The more generalist designs, like this one of the Ford Crown Victoria (the quintessential New York taxi), show a loss of taste for design. The straight lines are imposed, which is not necessarily a bad thing, but they opt for a decoration with a lot of plastic, and fake wood, where the "technological equipment" would be quickly outdated by an attempt to bet too much on a future that we would never get to see.

In performance cars, like the Pontiac you see below (and which would be used as the basis for KITT), things didn't look any better either...

1989 Pontiac Firebird, with curious steering wheel controls

The nineties would bring the reintroduction of the curve to the dashboard theme, abandoning the hard lines imposed in the eighties. But America was then stuck on a path where dashboard design had no place.

Simplicity, ergonomics and economy were sought after, with materials, fittings and formats that were totally poor and uninspiring.

Ford Crown Victoria 1991

Even the bravest attempts to design more daring and sporty things, like the Mercury Cougar of the late nineties (our Ford Cougar) ended badly. And not because the design itself was so bad, but because the use of materials, the fit and finish was unsatisfactory.

What wanted to look like aluminum, was plastic painted in a gray with a very poor touch. The distances between parts and their adjustments, and the use of common elements between models of the same brands took their toll.

1997 Mercury Cougar

The beginning of the century continued to bring attempts to recover design load, as in the Chrysler 300M, with quite a load of forms in its interior, but with a new bad judgment in fits, finishes and materials.

What looked like wood wasn't wood.

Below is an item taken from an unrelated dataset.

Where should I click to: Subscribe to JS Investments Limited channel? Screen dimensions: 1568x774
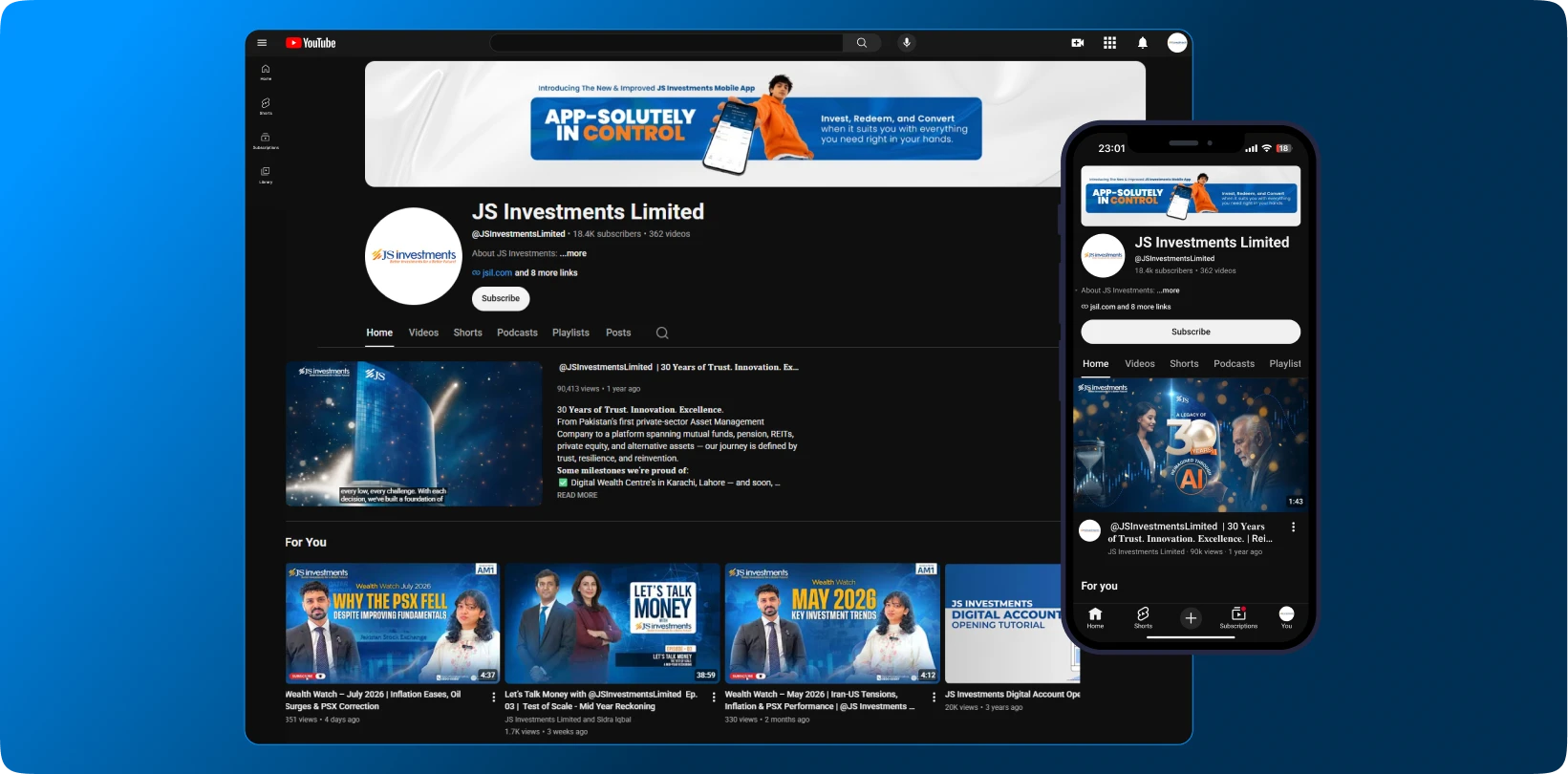tap(501, 298)
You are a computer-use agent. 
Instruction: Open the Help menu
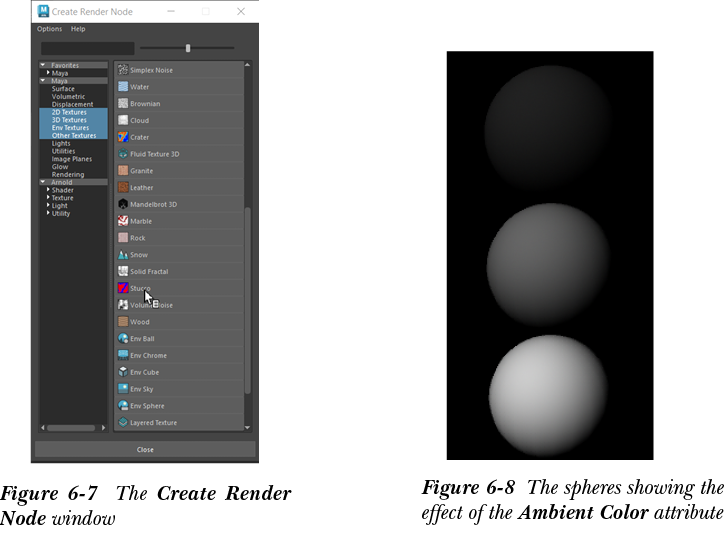(78, 29)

The plastics were hard, and creaked after a few days of use.

Chrysler 300M 2004

The use of common "OEM" buttons was still too much of an eyesore, and they were forced to look fake, as were the multiple black liquid crystal or LED displays with teal digits, which looked like something out of a €5 digital watch.

The distances between the plastic panels also stood out, and the epically large steering wheels, presided over by the need to integrate large airbags that couldn't be folded down as they can now, didn't help either.

Cadillac CTS 2002, watch out for the center console, which looks like a Mac

Even cars that were a bit European-focused, as a possible answer to imported premiums, like the Cadillac CTS at the end of the first decade of this century, couldn't match what was being done in Europe.

But then there was a sea change. With the financial crisis, with Asian and European rivals tightening the screws on the big three Detroit firms, they decided, at last, to respond, and apply themselves. As if they had agreed at the same time, they decided to abandon the designs more typical of past decades, and bet on trying something better.

2007 Cadillac CTS-V

A perfect example of this radical transformation lived in the last seven years is the radical leap forward made by General Motors in its CTS, which went from having the horrible look you've seen above, to having the cabin you have right in this picture, above these lines, where the interior received a finish that mixed "piano black" plastic with a genuine leather dashboard, a retractable screen, elaborate clocks and a first row adjustment.

Gone were the partition lines between plastic elements. There was no more room for ugly OEM elements in the middle of the dashboard for the climate controls or the radio. Yes, there were still a few too many buttons and elements left over, but that has been cured in the following years.

2012 Cadillac CTS

Evolution now leads manufacturers to try to minimize the amount of physical buttons, after a time when "more buttons meant more technology" (look at the 2002 CTS). American interiors have regained taste, design, character and good finishes.

While we can't predict the future exactly, what Detroit's big three seem to have learned is that in a global market, where foreign products were offering much better interiors than theirs, they couldn't keep creating embarrassing designs, because they would lose customers and suffer the attack of the testers' opinion.

But it is also curious to see how during the sixties the USA was "the cradle of design", the vanguard in ideas for interiors, and in a matter of two decades they lost that leadership to become "the worst of the worst".